[petsc-users] Tough to reproduce petsctablefind error
Junchao Zhang
junchao.zhang at gmail.com
Thu Sep 24 15:31:06 CDT 2020
That error stack was from Fande Kong. We should wait for Chris's.
--Junchao Zhang
On Thu, Sep 24, 2020 at 2:42 PM Barry Smith <bsmith at petsc.dev> wrote:
>
> The stack is listed below. It crashes inside MatPtAP().
>
> It is possible there is some subtle bug in the rather complex PETSc code
> for MatPtAP() but I am included to blame MPI again.
>
> I think we should add some simple low-overhead always on communication
> error detecting code to PetscSF where some check sums are also communicated
> at the highest level of PetscSF().
>
> I don't know how but perhaps when the data is packed per destination
> rank a checksum is computed and when unpacked the checksum is compared
> using extra space at the end of the communicated packed array to store and
> send the checksum. Yes, it is kind of odd for a high level library like
> PETSc to not trust the communication channel but MPI implementations have
> proven themselves to not be trustworthy and adding this to PetscSF is not
> intrusive to the PETSc API or user. Plus it gives a definitive yes or no as
> to the problem being from an error in the communication.
>
> Barry
>
> On Sep 24, 2020, at 12:35 PM, Matthew Knepley <knepley at gmail.com> wrote:
>
> On Thu, Sep 24, 2020 at 1:22 PM Chris Hewson <chris at resfrac.com> wrote:
>
>> Hi Guys,
>>
>> Thanks for all of the prompt responses, very helpful and appreciated.
>>
>> By "when debugging", did you mean when configure petsc --with-debugging=1
>> COPTFLAGS=-O0 -g etc or when you attached a debugger?
>> - Both, I have run with a debugger attached and detached, all compiled
>> with the following flags "--with-debugging=1 COPTFLAGS=-O0 -g"
>>
>> 1) Try OpenMPI (probably won't help, but worth trying)
>> - Worth a try for sure
>>
>> 2) Find which part of the simulation makes it non-deterministic. Is it
>> the mesh partitioning (parmetis)? Then try to make it deterministic.
>> - Good tip, it is the mesh partitioning and along the lines of a question
>> from Barry, the matrix size is changing. I will make this deterministic and
>> give it a try
>>
>> 3) Dump matrices, vectors, etc and see when it fails, you can quickly
>> reproduce the error by reading in the intermediate data.

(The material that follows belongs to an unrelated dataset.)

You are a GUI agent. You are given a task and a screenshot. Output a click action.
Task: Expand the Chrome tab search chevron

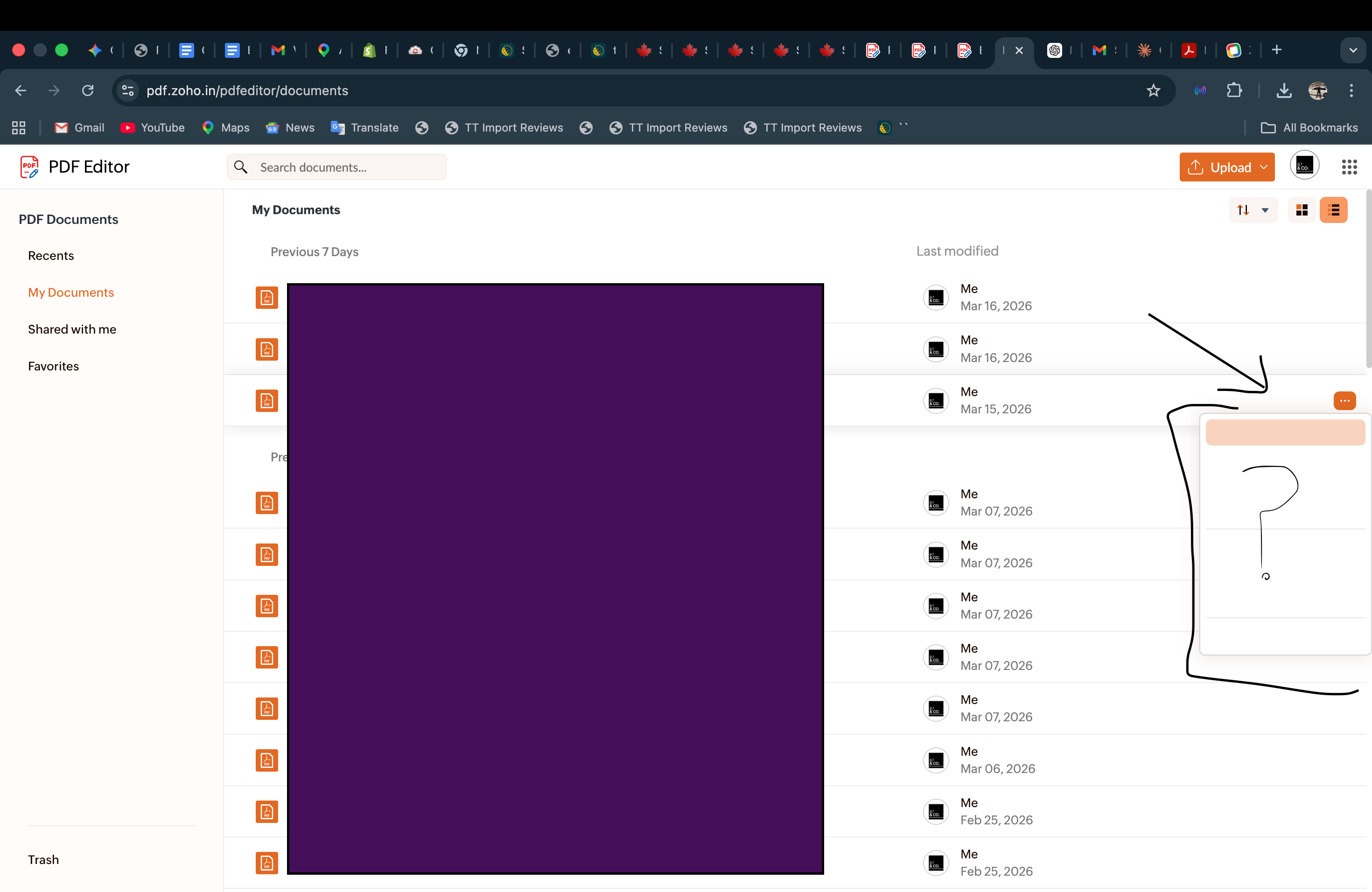coord(1353,50)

>> - Also a great suggestion, will give it a try
>>
>> The full stack would be really useful here. I am guessing this happens on
>> MatMult(), but I do not know.
>> - Agreed, I am currently running it so that the full stack will be
>> produced, but waiting for it to fail, had compiled with all available
>> optimizations on, but downside is of course if there is a failure.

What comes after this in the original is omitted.